(PROBLEM DESCRIPTION)
Reproduce the lines of the listing verbatim, starting with the line that contains "Expand the パン・生菓子・シリアル" and ending with the line that contains "click(410, 107)", both included.

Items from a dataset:
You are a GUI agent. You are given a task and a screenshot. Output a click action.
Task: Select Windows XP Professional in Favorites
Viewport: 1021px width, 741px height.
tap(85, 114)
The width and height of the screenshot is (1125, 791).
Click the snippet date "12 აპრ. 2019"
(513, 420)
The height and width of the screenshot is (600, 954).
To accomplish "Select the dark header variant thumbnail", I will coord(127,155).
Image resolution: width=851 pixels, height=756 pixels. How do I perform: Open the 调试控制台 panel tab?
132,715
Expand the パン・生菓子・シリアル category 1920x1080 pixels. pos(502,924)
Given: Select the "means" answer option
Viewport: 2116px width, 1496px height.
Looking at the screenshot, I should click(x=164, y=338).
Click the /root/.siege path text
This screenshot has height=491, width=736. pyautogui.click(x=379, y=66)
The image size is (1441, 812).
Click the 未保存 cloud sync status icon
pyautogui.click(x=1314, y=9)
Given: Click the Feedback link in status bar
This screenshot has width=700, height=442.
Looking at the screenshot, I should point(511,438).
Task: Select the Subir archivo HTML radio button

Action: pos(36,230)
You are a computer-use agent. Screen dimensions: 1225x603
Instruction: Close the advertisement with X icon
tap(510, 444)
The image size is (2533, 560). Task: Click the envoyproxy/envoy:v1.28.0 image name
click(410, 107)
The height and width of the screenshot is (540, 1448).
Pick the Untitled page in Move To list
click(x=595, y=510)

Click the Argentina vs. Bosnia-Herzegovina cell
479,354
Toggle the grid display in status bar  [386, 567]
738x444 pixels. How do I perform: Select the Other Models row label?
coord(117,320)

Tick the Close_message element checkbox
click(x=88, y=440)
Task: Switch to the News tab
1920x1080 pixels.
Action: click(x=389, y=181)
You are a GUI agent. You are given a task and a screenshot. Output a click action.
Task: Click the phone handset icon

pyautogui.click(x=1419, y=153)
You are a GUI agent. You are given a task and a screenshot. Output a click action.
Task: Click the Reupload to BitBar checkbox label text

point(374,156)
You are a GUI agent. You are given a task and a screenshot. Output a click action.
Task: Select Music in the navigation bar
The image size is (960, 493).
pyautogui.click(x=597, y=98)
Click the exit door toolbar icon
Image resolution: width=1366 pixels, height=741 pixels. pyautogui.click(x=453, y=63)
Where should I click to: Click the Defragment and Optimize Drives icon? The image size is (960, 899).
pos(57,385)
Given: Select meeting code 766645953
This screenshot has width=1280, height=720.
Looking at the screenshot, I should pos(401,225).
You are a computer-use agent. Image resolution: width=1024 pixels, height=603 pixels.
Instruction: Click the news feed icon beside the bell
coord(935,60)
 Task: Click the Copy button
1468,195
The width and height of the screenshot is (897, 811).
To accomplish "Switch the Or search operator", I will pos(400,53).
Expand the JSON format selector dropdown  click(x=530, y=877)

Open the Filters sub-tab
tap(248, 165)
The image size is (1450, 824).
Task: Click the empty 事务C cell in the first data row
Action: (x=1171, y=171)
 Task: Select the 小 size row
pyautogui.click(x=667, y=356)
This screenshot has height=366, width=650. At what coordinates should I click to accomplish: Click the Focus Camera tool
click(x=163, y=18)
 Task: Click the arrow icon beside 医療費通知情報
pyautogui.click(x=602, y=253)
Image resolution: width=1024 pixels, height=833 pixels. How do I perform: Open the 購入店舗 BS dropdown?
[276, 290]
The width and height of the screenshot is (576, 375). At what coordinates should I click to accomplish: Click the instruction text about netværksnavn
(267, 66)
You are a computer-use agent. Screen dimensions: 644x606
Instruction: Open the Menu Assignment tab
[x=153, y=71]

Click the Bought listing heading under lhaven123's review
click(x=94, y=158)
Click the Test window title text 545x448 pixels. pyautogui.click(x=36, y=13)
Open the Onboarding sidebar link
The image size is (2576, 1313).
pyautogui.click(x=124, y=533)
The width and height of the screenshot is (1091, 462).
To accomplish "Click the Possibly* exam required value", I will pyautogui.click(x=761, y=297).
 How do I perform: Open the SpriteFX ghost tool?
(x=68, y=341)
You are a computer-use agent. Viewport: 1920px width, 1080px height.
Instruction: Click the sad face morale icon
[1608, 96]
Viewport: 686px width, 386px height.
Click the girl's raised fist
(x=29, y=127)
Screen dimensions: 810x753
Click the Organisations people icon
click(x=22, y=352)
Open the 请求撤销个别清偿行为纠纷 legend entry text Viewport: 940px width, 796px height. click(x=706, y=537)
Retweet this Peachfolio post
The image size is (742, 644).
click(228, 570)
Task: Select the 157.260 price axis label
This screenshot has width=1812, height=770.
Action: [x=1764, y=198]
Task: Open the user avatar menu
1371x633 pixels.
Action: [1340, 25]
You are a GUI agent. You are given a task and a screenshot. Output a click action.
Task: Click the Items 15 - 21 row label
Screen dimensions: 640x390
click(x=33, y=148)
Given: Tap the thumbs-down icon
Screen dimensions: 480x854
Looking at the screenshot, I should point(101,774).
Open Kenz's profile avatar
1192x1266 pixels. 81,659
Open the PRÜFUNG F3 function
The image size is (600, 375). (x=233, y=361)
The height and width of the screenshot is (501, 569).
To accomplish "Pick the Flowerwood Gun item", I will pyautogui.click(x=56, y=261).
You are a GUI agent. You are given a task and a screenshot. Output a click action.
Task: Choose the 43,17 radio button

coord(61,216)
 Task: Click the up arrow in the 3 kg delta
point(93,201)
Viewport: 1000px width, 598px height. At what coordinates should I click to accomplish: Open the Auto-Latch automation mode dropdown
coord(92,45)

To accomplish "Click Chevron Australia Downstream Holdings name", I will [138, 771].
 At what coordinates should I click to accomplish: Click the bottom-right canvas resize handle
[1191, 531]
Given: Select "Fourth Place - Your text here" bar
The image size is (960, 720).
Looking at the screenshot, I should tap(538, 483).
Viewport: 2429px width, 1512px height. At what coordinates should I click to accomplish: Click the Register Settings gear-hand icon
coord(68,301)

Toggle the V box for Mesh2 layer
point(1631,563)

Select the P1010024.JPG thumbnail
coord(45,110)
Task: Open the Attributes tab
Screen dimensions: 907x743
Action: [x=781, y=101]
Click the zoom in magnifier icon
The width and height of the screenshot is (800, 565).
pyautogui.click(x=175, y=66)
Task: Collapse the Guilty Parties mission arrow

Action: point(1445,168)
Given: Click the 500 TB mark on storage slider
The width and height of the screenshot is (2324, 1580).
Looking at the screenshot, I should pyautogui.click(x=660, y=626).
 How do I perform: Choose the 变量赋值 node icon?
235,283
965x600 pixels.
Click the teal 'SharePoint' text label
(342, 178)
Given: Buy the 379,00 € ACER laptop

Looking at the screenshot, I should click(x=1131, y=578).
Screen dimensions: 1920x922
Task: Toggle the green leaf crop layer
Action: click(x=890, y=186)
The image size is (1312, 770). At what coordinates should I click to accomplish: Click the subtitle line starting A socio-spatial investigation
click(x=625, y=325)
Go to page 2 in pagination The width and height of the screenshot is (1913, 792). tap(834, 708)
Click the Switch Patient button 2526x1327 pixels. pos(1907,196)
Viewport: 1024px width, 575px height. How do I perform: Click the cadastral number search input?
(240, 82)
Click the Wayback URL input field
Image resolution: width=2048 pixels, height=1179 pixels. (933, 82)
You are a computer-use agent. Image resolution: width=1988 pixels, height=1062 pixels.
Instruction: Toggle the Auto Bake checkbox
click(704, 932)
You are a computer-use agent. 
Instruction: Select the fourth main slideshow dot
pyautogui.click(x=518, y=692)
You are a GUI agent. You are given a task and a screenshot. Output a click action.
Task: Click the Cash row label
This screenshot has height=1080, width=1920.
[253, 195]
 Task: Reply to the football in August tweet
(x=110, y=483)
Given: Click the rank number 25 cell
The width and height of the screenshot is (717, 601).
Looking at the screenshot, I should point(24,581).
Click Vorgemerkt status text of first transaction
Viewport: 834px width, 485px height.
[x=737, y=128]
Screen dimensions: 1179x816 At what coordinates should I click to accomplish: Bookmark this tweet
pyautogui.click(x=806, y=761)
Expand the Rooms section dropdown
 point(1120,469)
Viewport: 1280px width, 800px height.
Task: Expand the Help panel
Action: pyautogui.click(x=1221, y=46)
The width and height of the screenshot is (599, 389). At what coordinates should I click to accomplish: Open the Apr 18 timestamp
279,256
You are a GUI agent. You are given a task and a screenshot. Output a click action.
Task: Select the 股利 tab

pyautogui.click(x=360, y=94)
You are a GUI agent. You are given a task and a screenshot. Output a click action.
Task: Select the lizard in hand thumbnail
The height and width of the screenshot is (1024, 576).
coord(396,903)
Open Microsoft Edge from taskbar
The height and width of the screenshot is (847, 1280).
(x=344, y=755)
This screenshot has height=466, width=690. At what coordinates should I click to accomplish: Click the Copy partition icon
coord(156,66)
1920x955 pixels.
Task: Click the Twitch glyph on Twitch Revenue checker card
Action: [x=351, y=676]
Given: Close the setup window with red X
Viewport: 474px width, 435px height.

(ANSWER TO THIS PROBLEM)
Expand the パン・生菓子・シリアル category 1920x1080 pixels. pos(502,924)
Given: Select the "means" answer option
Viewport: 2116px width, 1496px height.
Looking at the screenshot, I should click(x=164, y=338).
Click the /root/.siege path text
This screenshot has height=491, width=736. pyautogui.click(x=379, y=66)
The image size is (1441, 812).
Click the 未保存 cloud sync status icon
pyautogui.click(x=1314, y=9)
Given: Click the Feedback link in status bar
This screenshot has width=700, height=442.
Looking at the screenshot, I should point(511,438).
Task: Select the Subir archivo HTML radio button

Action: pos(36,230)
You are a computer-use agent. Screen dimensions: 1225x603
Instruction: Close the advertisement with X icon
tap(510, 444)
The image size is (2533, 560). Task: Click the envoyproxy/envoy:v1.28.0 image name
click(410, 107)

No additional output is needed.